Sometimes songwriters write these powerful songs to themselves, to help them through their own pain (Eric Clapton, “Tears in Heaven“). Music history is full of songs that were written to give others hope at difficult times, or to encourage the downtrodden. Some are emotional, some are aggressive, but they all serve to encourage:

This is not so much a post about how to write uplifting music. It’s more to point out that you have this amazing potential at your disposal to make others feel good.

And that’s something so many others wish they could do. As a songwriter, you’re doing something that many can’t do. If you have a friend going through dark days, you may worry that you can’t provide something “real” to help them. But for many, it’s not the something “real” they need. They need the less tangible support and love that a song specifically written for them can offer.

If you want to write a song that you hope might help someone who’s hurting, you might consider the following.

  1. Respect their privacy. People going through tough times have the right to deal with their difficulties in their own way, which means on their own, if that’s their choice. So if you write a song for them, you may need to keep the lyrics vague enough that you and the receiver of the song have something to share between you without broadcasting it openly. You’ll know when it feels right to be vague and when it feels right to be more direct.

[Data lines]:

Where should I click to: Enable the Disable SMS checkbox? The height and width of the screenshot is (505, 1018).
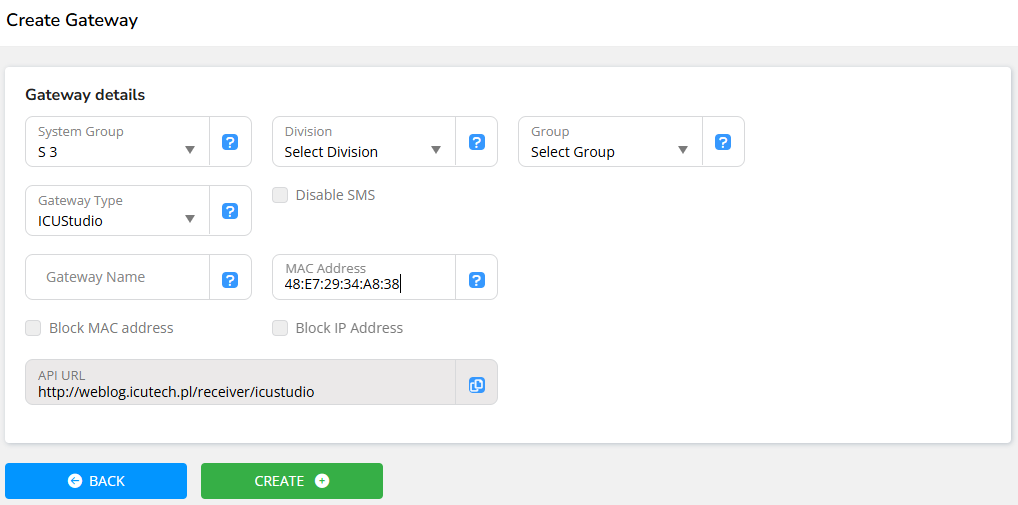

[Goal]: Reproduce the songwriting passage word for word between "Sometimes songwriters write" and "them can offer.", inclusive. The data has no connection to the songwriting passage.

[Response below]:
Sometimes songwriters write these powerful songs to themselves, to help them through their own pain (Eric Clapton, “Tears in Heaven“). Music history is full of songs that were written to give others hope at difficult times, or to encourage the downtrodden. Some are emotional, some are aggressive, but they all serve to encourage:

This is not so much a post about how to write uplifting music. It’s more to point out that you have this amazing potential at your disposal to make others feel good.

And that’s something so many others wish they could do. As a songwriter, you’re doing something that many can’t do. If you have a friend going through dark days, you may worry that you can’t provide something “real” to help them. But for many, it’s not the something “real” they need. They need the less tangible support and love that a song specifically written for them can offer.